It is caused by enabling the slp-vectorizer pass. Failing tests are the following.
https://github.com/fujitsu/compiler-test-suite/blob/main/Fortran/0105/0105_0... https://github.com/fujitsu/compiler-test-suite/blob/main/Fortran/0631/0631_0... https://github.com/fujitsu/compiler-test-suite/blob/main/Fortran/0631/0631_0...
Compiler flags are the following.
flang -O3 -mcpu=neoverse-v1 -msve-vector-bits=scalable -mllvm -scalable-vectorization=preferred -mllvm -treat-scalable-fixed-error-as-warning=false -mllvm -aarch64-enable-pipeliner -mllvm -pipeliner-mve-cg -DNDEBUG -fstack-arrays
0631_0051.f and 0631_0054.f seem to fail by miscompiling. Output of ot test execution differs form the expected one.
0105_0223.f90 fails by an assertion failure in the backend.
flang: llvm/include/llvm/CodeGen/SlotIndexes.h:626: void llvm::SlotIndexes::insertMBBInMaps(llvm::MachineBasicBlock*): Assertion `unsigned(mbb->getNumber()) == MBBRanges.size() && "Blocks must be added in order"' failed.

* **Actions to take**
1 > From the bug report, copy the text starting at "It is caused" and ending at "in the backend.".
2 > Answer these questions using the bug report:
(a) Enabling which pass causes the failures?
(b) Which test fails by an assertion failure in the backend?
(c) What value is given to -mcpu in the compiler flags?
The records that follow come from a separate source and are unrelated to the bug report.

Saved data entries
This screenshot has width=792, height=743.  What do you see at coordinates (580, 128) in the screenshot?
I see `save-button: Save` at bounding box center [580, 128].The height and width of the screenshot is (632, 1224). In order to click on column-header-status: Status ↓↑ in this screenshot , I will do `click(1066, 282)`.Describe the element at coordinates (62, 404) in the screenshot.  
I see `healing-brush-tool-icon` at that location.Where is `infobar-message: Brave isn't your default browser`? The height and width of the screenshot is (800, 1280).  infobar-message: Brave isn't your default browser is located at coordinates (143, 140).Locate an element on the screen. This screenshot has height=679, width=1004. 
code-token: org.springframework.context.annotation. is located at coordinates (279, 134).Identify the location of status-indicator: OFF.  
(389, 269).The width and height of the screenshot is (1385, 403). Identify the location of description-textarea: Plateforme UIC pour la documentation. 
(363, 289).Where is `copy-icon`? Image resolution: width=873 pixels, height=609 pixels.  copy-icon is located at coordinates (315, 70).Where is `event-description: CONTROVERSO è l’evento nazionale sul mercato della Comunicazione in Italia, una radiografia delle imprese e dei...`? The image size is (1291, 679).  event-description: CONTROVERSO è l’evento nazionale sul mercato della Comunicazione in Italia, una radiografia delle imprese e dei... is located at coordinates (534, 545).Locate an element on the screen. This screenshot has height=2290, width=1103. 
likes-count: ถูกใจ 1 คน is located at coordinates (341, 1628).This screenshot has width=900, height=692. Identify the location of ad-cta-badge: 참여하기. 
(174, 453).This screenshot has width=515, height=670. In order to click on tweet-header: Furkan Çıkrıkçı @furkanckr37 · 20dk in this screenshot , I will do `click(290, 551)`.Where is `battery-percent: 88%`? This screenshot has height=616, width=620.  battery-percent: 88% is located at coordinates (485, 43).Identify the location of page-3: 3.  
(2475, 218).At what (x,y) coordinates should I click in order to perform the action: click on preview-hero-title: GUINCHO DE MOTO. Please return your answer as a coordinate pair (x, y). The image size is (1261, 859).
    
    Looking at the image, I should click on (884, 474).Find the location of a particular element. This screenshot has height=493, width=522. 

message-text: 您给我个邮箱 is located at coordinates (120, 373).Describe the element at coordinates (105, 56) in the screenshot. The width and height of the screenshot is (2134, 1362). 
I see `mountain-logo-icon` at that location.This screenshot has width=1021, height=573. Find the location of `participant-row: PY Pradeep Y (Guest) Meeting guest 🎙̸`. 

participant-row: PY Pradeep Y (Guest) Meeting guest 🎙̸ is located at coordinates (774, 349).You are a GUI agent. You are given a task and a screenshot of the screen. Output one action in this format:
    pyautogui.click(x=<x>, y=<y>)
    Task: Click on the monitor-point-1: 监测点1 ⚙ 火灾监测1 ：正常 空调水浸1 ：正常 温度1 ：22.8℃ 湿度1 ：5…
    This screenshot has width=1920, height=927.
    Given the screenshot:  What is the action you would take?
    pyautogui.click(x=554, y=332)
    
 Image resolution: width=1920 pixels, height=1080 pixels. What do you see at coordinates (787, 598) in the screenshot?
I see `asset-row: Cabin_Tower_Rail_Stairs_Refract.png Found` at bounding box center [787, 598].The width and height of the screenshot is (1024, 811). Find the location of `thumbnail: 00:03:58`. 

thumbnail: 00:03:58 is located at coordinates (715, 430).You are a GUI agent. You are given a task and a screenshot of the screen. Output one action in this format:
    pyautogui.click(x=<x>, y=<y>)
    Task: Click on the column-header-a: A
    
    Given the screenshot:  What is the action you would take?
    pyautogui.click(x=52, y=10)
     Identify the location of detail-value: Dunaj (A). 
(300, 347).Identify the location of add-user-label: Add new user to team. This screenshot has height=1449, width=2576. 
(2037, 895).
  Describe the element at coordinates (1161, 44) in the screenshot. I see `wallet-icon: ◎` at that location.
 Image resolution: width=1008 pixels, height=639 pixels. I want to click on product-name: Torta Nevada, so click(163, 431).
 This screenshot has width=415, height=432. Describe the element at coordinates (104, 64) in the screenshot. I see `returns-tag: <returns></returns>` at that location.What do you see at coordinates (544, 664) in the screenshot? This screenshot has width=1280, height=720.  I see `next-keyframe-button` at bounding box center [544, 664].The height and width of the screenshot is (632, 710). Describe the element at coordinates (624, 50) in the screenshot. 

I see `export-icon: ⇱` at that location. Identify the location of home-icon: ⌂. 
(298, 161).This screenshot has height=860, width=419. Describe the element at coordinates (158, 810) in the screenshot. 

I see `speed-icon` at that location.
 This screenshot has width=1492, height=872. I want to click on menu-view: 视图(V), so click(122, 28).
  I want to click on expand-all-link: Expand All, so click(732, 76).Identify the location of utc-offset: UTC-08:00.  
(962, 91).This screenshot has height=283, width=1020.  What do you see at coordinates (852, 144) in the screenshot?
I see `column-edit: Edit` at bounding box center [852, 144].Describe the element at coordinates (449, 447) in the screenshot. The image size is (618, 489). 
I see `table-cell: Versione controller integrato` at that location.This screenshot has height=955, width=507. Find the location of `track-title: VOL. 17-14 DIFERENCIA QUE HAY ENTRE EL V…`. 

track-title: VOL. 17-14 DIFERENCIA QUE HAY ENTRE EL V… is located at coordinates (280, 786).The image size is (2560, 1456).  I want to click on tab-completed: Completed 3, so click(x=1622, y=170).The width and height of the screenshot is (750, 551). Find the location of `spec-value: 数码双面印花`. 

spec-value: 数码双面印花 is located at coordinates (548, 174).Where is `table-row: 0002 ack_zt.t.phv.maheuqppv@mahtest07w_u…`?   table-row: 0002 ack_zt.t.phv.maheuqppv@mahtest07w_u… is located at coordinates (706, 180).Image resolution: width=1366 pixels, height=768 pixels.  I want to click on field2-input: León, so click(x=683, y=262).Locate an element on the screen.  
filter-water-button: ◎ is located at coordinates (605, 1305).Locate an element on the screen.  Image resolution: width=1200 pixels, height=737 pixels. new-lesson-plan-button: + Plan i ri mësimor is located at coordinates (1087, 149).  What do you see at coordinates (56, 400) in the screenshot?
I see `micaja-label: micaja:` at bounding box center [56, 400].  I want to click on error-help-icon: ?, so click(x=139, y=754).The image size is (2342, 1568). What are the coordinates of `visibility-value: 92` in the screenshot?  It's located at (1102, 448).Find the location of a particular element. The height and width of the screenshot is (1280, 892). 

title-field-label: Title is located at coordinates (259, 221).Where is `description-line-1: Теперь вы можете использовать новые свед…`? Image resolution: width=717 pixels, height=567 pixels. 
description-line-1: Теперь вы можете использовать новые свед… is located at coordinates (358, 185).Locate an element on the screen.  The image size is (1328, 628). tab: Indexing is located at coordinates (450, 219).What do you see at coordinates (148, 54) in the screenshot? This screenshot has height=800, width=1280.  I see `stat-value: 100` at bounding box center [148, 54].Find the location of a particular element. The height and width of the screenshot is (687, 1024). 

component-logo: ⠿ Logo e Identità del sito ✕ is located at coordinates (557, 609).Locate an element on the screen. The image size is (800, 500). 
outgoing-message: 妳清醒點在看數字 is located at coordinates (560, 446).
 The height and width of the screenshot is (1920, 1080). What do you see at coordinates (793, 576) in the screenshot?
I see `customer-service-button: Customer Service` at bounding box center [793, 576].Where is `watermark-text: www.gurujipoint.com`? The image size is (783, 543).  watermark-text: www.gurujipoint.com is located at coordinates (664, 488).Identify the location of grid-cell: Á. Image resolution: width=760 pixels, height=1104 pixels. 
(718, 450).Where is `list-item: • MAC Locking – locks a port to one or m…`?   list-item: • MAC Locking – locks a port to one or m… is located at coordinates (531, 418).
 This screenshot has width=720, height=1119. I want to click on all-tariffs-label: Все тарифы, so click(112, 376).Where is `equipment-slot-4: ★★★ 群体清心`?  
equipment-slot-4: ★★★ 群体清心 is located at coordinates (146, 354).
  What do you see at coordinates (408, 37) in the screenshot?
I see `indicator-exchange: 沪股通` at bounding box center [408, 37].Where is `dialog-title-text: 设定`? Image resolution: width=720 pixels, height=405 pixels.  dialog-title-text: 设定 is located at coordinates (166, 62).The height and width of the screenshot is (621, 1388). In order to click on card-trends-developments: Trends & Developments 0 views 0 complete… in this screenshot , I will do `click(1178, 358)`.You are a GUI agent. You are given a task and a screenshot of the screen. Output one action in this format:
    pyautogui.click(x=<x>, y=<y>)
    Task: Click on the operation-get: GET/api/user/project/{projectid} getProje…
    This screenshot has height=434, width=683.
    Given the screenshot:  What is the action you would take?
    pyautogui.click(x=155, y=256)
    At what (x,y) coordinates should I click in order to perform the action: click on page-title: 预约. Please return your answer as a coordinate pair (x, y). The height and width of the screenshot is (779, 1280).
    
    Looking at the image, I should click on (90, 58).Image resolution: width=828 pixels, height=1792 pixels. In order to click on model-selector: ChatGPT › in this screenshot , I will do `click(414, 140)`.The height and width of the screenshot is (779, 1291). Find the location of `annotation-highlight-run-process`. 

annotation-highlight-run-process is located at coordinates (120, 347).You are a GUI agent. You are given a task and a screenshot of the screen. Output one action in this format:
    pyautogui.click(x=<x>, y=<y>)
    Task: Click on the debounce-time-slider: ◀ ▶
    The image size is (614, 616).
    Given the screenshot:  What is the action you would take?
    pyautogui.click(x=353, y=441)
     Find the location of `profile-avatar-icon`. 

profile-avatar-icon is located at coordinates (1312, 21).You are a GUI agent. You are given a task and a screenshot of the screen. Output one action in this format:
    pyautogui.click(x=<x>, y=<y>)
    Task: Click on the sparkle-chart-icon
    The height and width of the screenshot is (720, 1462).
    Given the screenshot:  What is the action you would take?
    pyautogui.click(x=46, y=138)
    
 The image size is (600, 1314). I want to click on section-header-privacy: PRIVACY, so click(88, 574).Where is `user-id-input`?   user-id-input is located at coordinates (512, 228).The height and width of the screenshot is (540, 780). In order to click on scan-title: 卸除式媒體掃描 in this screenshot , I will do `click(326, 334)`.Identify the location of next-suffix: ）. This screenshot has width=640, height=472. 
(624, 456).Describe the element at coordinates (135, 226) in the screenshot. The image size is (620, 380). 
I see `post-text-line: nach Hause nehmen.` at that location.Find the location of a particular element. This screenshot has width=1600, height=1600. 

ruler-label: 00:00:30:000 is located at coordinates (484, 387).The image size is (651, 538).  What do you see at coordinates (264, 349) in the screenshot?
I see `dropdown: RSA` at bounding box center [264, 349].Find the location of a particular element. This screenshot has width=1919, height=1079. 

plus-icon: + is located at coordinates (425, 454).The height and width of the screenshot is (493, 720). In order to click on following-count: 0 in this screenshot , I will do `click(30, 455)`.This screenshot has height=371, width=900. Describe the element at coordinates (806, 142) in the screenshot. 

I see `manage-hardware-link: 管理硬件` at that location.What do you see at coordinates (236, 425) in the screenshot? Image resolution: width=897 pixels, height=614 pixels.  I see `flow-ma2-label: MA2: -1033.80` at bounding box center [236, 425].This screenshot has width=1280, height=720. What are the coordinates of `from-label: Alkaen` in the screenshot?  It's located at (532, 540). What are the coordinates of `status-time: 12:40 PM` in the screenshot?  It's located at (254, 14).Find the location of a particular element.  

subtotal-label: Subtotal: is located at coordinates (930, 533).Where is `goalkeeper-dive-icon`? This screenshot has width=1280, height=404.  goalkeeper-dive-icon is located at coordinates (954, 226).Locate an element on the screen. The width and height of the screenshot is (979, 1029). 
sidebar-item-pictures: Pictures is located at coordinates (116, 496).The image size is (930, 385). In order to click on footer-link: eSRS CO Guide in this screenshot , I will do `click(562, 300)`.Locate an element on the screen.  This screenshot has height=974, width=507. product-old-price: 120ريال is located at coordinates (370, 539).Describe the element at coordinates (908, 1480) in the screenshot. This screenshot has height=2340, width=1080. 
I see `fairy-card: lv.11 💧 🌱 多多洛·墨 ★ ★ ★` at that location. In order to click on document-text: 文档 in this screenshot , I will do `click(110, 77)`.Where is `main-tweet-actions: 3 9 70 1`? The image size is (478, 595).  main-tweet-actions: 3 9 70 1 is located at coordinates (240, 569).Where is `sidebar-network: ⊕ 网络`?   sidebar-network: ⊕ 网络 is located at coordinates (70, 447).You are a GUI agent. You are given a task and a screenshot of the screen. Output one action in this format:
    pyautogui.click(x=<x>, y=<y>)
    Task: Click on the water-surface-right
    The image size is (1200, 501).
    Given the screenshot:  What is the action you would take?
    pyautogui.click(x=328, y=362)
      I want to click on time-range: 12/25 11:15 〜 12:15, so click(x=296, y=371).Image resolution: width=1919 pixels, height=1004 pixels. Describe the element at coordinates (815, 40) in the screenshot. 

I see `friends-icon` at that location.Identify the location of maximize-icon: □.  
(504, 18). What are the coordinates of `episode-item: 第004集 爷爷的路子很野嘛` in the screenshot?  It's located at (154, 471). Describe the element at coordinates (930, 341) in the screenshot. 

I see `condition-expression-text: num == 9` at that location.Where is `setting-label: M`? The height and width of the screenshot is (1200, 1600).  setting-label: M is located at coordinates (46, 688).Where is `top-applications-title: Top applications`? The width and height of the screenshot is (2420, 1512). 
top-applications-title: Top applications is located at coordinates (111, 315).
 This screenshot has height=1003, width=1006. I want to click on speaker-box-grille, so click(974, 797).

* **Outputs in order**
1 >
It is caused by enabling the slp-vectorizer pass. Failing tests are the following.
https://github.com/fujitsu/compiler-test-suite/blob/main/Fortran/0105/0105_0... https://github.com/fujitsu/compiler-test-suite/blob/main/Fortran/0631/0631_0... https://github.com/fujitsu/compiler-test-suite/blob/main/Fortran/0631/0631_0...
Compiler flags are the following.
flang -O3 -mcpu=neoverse-v1 -msve-vector-bits=scalable -mllvm -scalable-vectorization=preferred -mllvm -treat-scalable-fixed-error-as-warning=false -mllvm -aarch64-enable-pipeliner -mllvm -pipeliner-mve-cg -DNDEBUG -fstack-arrays
0631_0051.f and 0631_0054.f seem to fail by miscompiling. Output of ot test execution differs form the expected one.
0105_0223.f90 fails by an assertion failure in the backend.

2 >
(a) The slp-vectorizer pass.
(b) 0105_0223.f90.
(c) neoverse-v1.